Not many of my readers work in derivatives, I suspect, but a lot of you work in computer programming, and I think that this blog post from The Economist may resonate with you. The blogger is talking about how “quants” (people with top skills in esoteric math such as theoretical physicists) devised various complex financial instruments, but were back office staff and were not responsible for how they were used. That job fell to the sales suits in the front office, who didn’t have much idea how these things actually worked. Sound familiar? So now you have a good idea why we are in this mess.
As some of the commenters point out, many of the instruments were not that complex in and of themselves. It was what people did with them that was the problem.
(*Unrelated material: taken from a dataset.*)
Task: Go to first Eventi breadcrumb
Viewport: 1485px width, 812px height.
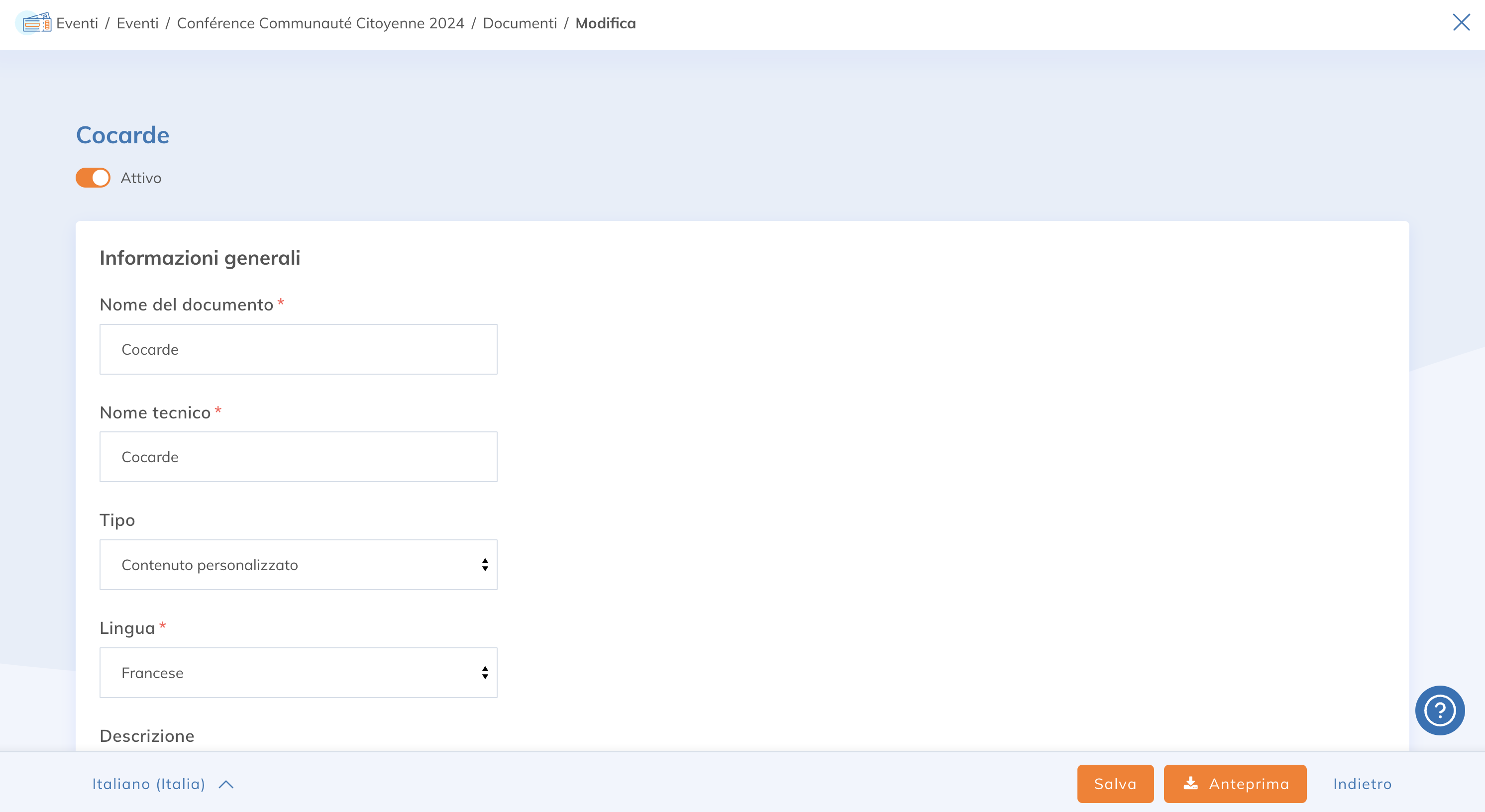Action: 77,23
In software we have learned by painful experience that new releases need to be tested, often in extreme conditions. Too many banks appear to have had the equivalent of poor testing procedures that were more geared to getting the product out of the door than finding out whether it was bug free.
I’ve worked for those kinds of companies — but we weren’t testing banking or medical software… sheesh!
It isn’t so much testing the software as testing the results of the modeling. You have a model that tells you how much profit or loss you will make under a variety of market conditions. That calculation requires a lot of assumptions, and a bunch of algorithms. The algorithms you can test, the assumptions not so much. And in some cases the results of the tests are so scary that the pointy-hairs put their hands over their ears and refuse to listen.